Cronos Labs $100 Million Accelerator Program Enters Hiring Phase

Web3 & Enterprise·September 06, 2023, 1:07 AM

Cronos Labs, a Web3 startup accelerator, is embarking on the hiring phase of its accelerator program with the objective of nurturing early-stage projects through financial support and mentorship. The endeavor has been bolstered by a substantial $100 million investment commitment aimed at fostering the growth of crypto startups.

In an official announcement published to its website on Tuesday, Cronos Labs underscored the accelerator’s primary mission: to cultivate startups poised to “shape the future of Web3.” Moreover, the program seeks projects with a pragmatic focus on creating use cases that can drive the adoption of decentralized applications (DApps) genuinely, with a preference for authentic user engagement over bot-driven interactions.

Photo by Shubham Dhage on Unsplash

 

Startup selection

The recruitment phase for the program officially kicked off on Monday, coinciding with the commencement of Korea Blockchain Week, scheduled to run until September 10. Cronos Labs will select eight startups to partake in a 12-week remote program laden with mentorship, master classes, marketing and financial support, and introductions to strategic partners. This rigorous journey culminates in a demo day designed to initiate discussions around fundraising opportunities.

Charlotte Kapoor, the Head of Innovation Programs at Cronos, remarked on the immense interest previous accelerator iterations garnered, describing the number and quality of applicants as “overwhelming.” Kapoor emphasized the hunt for groundbreaking proposals capable of tackling real-world challenges while showcasing innovative applications of AI, blockchain, and decentralized technologies.

Kapoor stated: “The number and quality of applicants to our previous accelerator program was overwhelming, and it’s going to be tough whittling the entrants for cohort three down to a final shortlist. With the Cronos Accelerator Program poised to open to applicants, we extend an open invitation to builders with original concepts and the willingness to turn them into a working product.
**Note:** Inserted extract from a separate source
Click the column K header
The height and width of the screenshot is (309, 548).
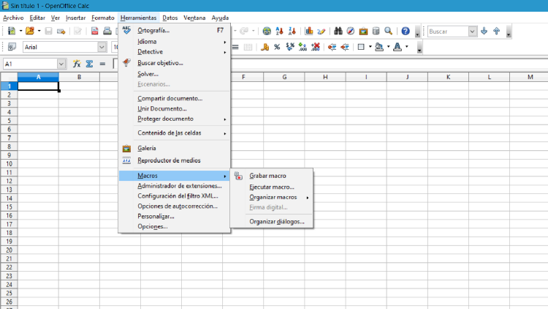click(448, 77)
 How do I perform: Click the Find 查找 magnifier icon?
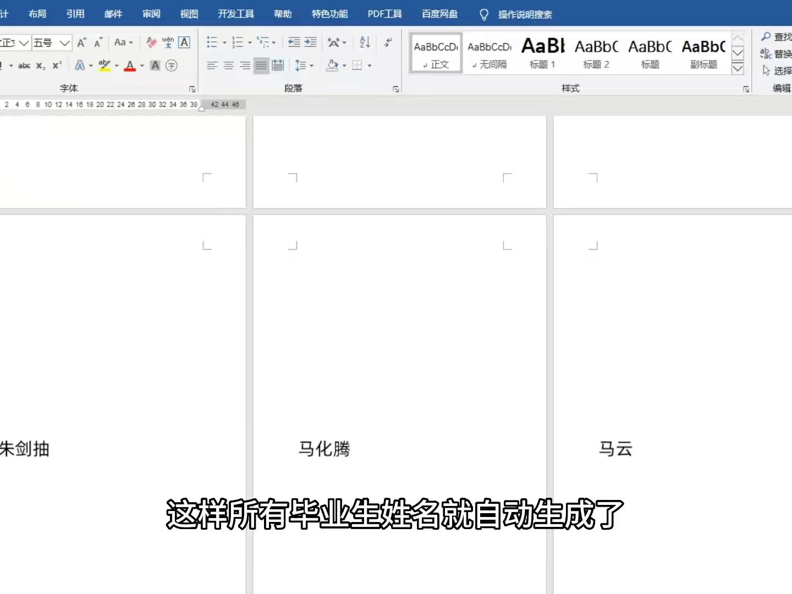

We’re looking for novel proposals that solve real problems while demonstrating ingenious uses for AI, blockchain, and decentralized technology.”

 

Heavyweight mentors

Cronos has enlisted the expertise of a diverse array of industry leaders to serve as mentors and partners within the program. Among the notable contributors are technology titans like Google Cloud and Amazon Web Services (AWS), as well as blockchain security experts CertiK and PeckShield. Additionally, companies such as Protocol Labs, Hacken, and Covalent have also thrown their weight behind the accelerator program.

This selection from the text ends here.